Pierre se quitó los anteojos, lo que cambió su rostro, que reflejaba todavía más bondad, y miró atónito al amigo.
–Mi esposa– continuó el príncipe Andréi –es una mujer excelente: una de esas raras mujeres con las que no peligra el honor de uno; pero, Dios mío, ¿qué no daría yo ahora por estar soltero? Eres la primera persona y el único a quien digo esto, y lo hago porque te quiero.
Al hablar así, el príncipe Andréi se parecía aún menos al Bolkonski de antes, arrellanado en los sillones de Anna Pávlovna, diciendo, entre dientes y con los ojos entornados, frases en francés. Ahora cada músculo de su enjuto rostro vibraba de nerviosa agitación y los ojos, antes apáticos e indiferentes, irradiaban vivísima luz. Era evidente que cuanto más displaciente parecía su vida cotidiana, mayor energía mostraba en los momentos de irritación.
–Tú no alcanzas a comprender por qué hablo así– prosiguió –, y sin embargo es la historia entera de la vida.
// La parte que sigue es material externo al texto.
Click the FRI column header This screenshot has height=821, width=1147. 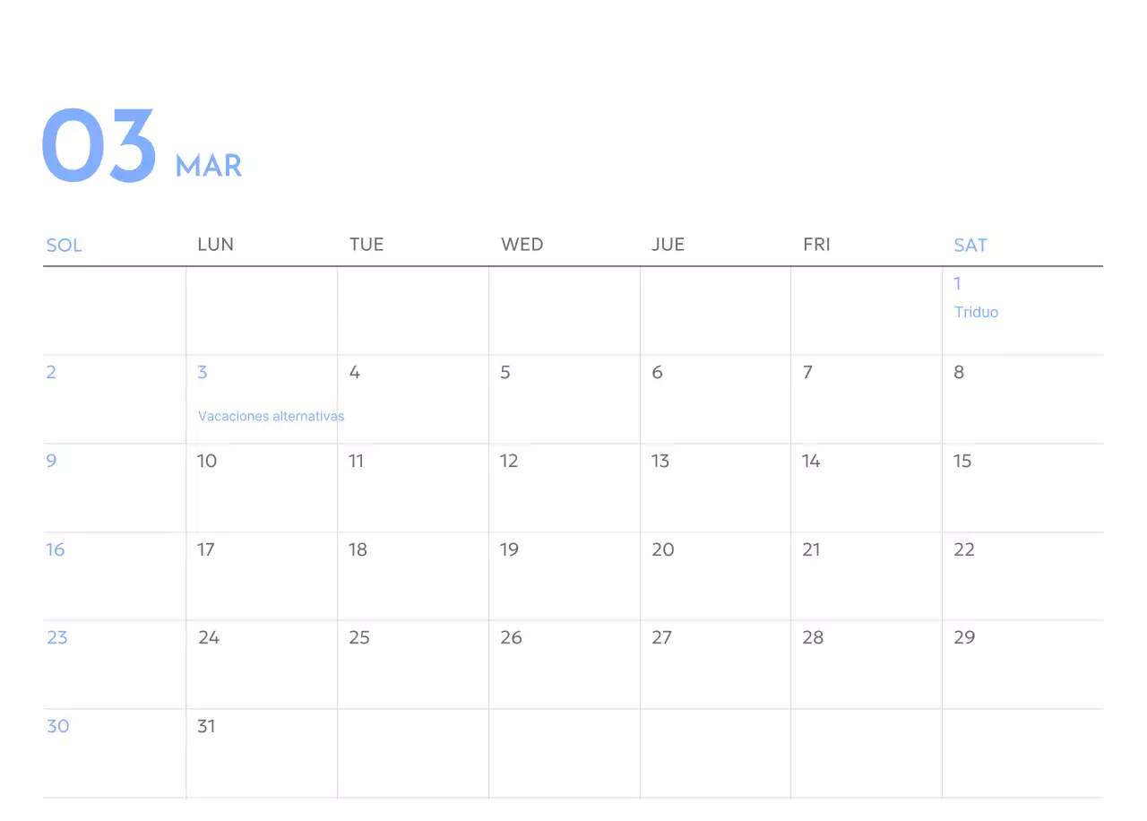[816, 244]
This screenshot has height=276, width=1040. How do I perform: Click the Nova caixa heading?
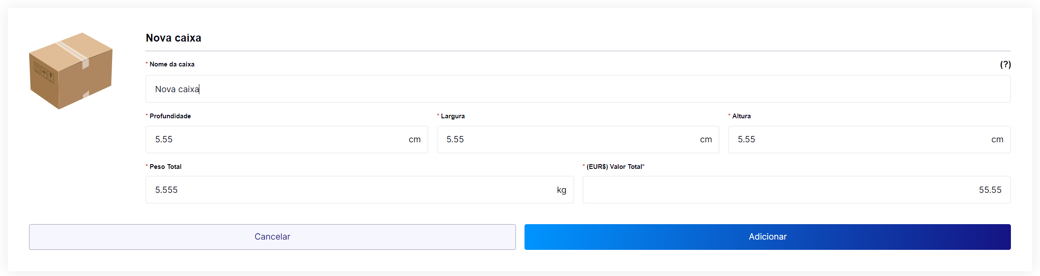(173, 38)
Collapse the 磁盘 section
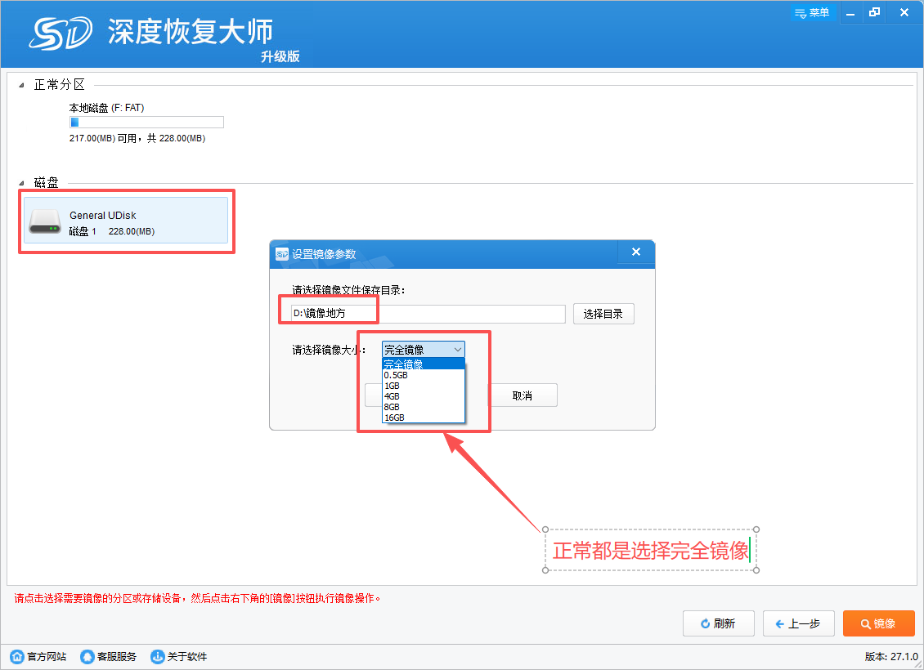This screenshot has height=670, width=924. 21,182
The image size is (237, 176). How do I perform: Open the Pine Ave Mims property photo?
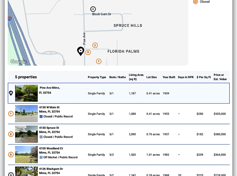tap(26, 93)
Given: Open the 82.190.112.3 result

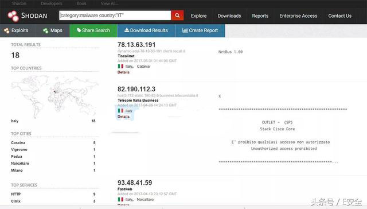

Hablabas de Bonaparte y de su carrera– añadió, aunque Pierre no se había referido a Bonaparte. –Hablabas de Bonaparte, pero cuando Bonaparte trabajaba, cuando avanzaba paso a paso hacia su meta, era libre y no tenía delante otra cosa que su objetivo, y lo alcanzó. Pero en cuanto te atas a una mujer, entonces pierdes toda libertad, como un preso atado a sus cadenas. Cuando hay en ti de esperanza y de energía te oprime, y el arrepentimiento te atormenta. Recepciones, chismes, bailes, vanidades, nulidad; he aquí el círculo vicioso del que yo no puedo salir. Ahora parto para la guerra, para la mayor guerra que nunca haya existido, y no sé nada, no sirvo para nada. Je suis très aimable et très caustique– prosiguió el príncipe Andréi –y en casa de Anna Pávlovna me escuchan. Y esta necia sociedad, sin la cual no puede vivir mi esposa, esas mujeres… ¡Si tú pudieras saber cómo son toutes les femmes distingues y, en general, todas las mujeres! Tiene razón mi padre: el egoísmo, la vanidad, la estupidez, la nulidad en todo, aquí tienes a las mujeres cuando se muestran como son en realidad. Cuando se las ve en sociedad parece que valen algo, pero, en verdad, no valen nada, nada, nada. No te cases, amigo mío, no te cases– concluyó el príncipe.